[Item position entries]
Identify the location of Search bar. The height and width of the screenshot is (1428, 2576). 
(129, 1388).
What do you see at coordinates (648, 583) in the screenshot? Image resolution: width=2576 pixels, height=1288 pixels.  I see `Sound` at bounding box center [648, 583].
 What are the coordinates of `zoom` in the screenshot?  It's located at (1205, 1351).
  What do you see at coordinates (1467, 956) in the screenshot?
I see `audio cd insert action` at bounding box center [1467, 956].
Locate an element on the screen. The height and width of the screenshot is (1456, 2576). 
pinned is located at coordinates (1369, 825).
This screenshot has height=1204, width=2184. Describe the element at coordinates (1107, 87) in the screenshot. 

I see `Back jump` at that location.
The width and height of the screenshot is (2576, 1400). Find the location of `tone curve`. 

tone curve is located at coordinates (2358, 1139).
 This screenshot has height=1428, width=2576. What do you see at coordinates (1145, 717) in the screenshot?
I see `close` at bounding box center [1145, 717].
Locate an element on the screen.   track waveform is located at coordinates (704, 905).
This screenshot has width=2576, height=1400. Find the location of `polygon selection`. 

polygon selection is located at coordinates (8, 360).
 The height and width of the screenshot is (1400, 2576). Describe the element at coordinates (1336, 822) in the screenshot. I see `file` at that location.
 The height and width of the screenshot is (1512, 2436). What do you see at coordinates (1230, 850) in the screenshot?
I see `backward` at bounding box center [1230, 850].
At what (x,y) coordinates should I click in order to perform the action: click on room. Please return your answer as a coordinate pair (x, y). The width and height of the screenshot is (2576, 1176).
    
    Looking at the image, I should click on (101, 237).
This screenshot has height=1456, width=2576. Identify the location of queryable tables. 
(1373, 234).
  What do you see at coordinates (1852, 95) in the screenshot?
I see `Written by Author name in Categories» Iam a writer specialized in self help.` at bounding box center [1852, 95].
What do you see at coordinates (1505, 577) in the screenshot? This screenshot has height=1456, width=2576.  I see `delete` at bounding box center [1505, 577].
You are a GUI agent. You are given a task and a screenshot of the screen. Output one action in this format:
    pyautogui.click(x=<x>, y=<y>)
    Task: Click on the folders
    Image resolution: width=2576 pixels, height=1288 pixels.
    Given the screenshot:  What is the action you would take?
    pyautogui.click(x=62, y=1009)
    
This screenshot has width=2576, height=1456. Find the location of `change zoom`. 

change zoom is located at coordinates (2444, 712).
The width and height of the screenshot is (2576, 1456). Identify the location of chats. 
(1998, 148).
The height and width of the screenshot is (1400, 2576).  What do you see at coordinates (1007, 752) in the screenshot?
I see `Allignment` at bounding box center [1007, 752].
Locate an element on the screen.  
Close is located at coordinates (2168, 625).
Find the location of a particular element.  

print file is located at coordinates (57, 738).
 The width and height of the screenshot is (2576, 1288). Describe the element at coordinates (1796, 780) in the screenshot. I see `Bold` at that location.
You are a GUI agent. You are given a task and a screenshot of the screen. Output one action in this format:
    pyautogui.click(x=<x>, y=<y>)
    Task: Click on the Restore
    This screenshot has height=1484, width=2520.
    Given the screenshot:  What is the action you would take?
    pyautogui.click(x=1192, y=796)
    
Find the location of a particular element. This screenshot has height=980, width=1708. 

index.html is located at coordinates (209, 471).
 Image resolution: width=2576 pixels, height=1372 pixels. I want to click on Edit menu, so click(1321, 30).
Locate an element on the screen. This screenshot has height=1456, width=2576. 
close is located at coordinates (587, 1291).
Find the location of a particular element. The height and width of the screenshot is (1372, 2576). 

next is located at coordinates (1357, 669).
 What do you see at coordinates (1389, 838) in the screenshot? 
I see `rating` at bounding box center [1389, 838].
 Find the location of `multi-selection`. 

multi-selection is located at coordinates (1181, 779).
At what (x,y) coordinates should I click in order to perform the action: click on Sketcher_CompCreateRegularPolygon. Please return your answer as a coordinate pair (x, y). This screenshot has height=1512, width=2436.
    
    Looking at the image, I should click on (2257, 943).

▸ **TASK GOAL**
Copy the material from the start through the line containing "pinned is located at coordinates (1369, 825).", keeping both of those lines.

▸ **ANSWER BELOW**
Identify the location of Search bar. The height and width of the screenshot is (1428, 2576). 
(129, 1388).
What do you see at coordinates (648, 583) in the screenshot? Image resolution: width=2576 pixels, height=1288 pixels.  I see `Sound` at bounding box center [648, 583].
 What are the coordinates of `zoom` in the screenshot?  It's located at (1205, 1351).
  What do you see at coordinates (1467, 956) in the screenshot?
I see `audio cd insert action` at bounding box center [1467, 956].
Locate an element on the screen. The height and width of the screenshot is (1456, 2576). 
pinned is located at coordinates (1369, 825).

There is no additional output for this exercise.